→ **RECORDS FOR PROCESSING**
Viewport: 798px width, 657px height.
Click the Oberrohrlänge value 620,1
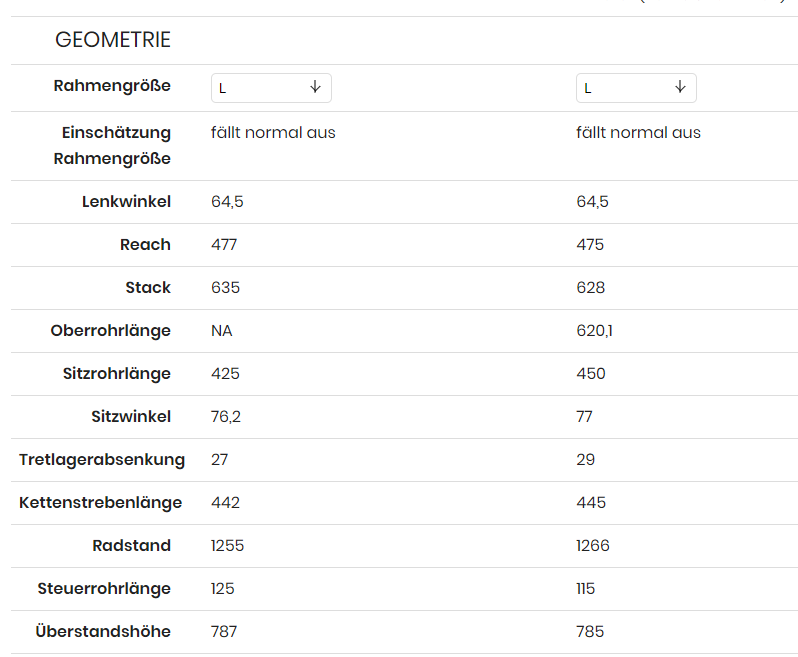pyautogui.click(x=595, y=331)
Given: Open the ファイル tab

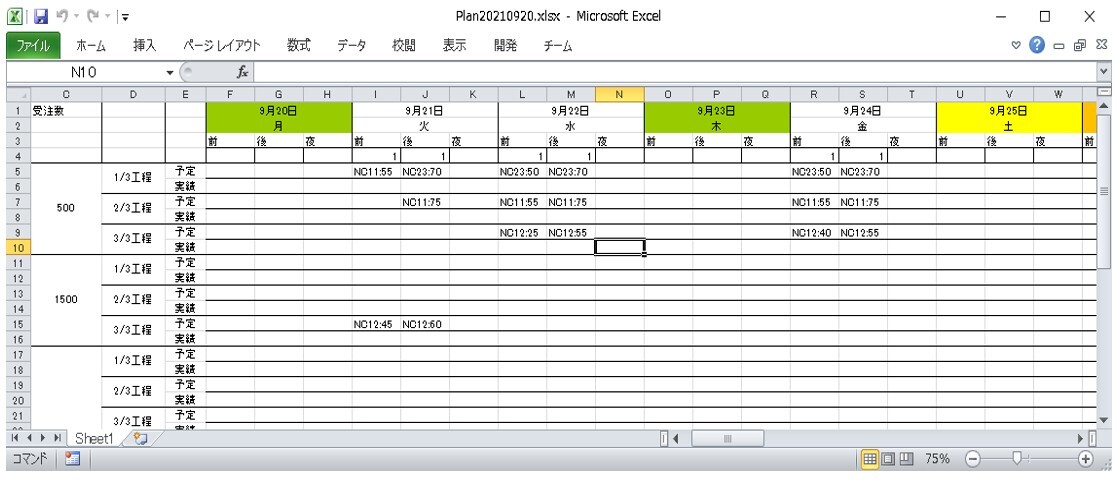Looking at the screenshot, I should 33,45.
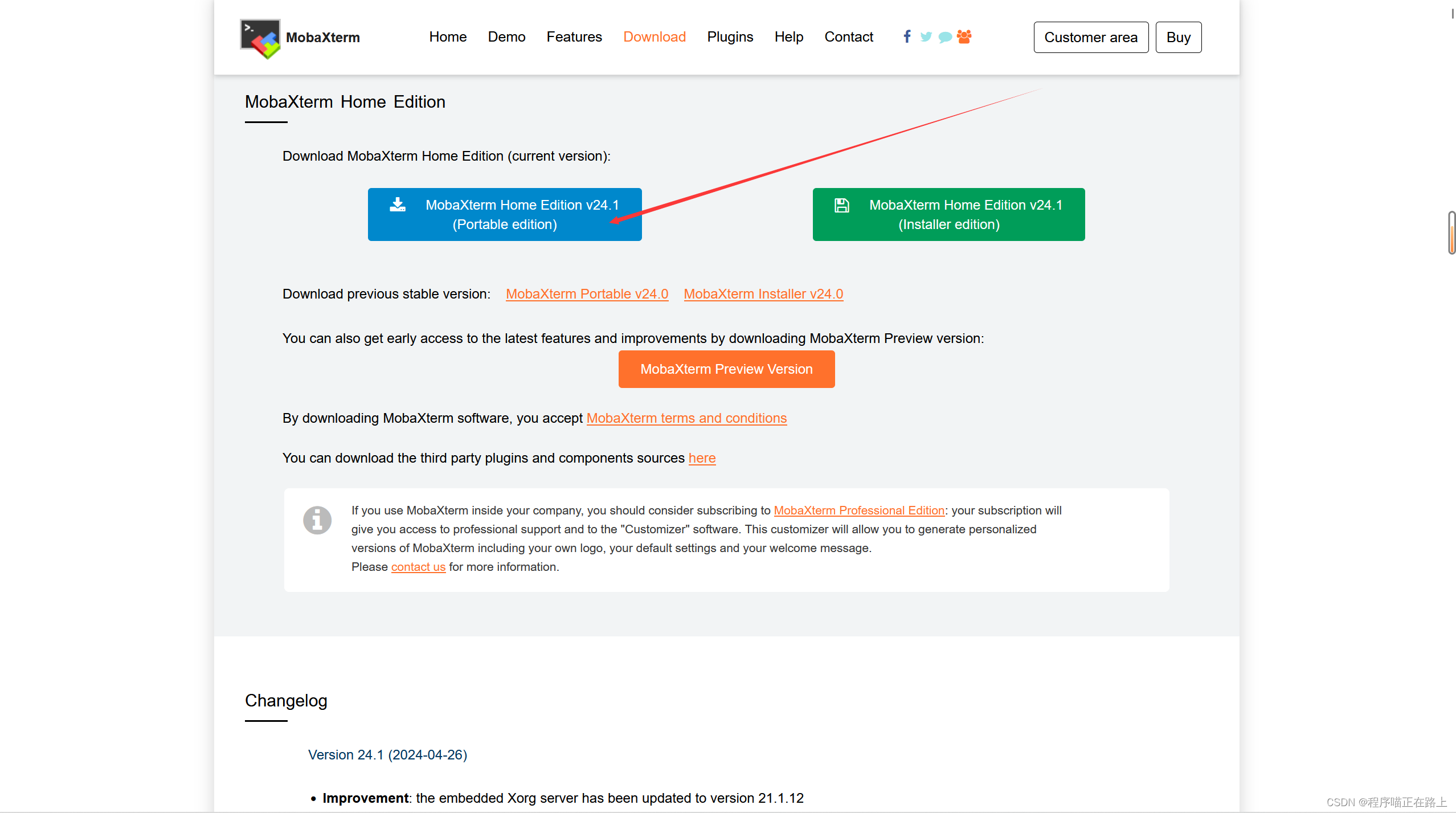Scroll down to view full changelog
1456x813 pixels.
coord(1449,500)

→ **REQUIREMENT**
Retype all of the data above word for word, leaving out the pictures.

→ **EXERCISE SOLUTION**
Viewport: 798px width, 657px height.
Click the Oberrohrlänge value 620,1
pyautogui.click(x=595, y=331)
Given: Open the ファイル tab

Looking at the screenshot, I should 33,45.
Scroll down to view full changelog
1456x813 pixels.
coord(1449,500)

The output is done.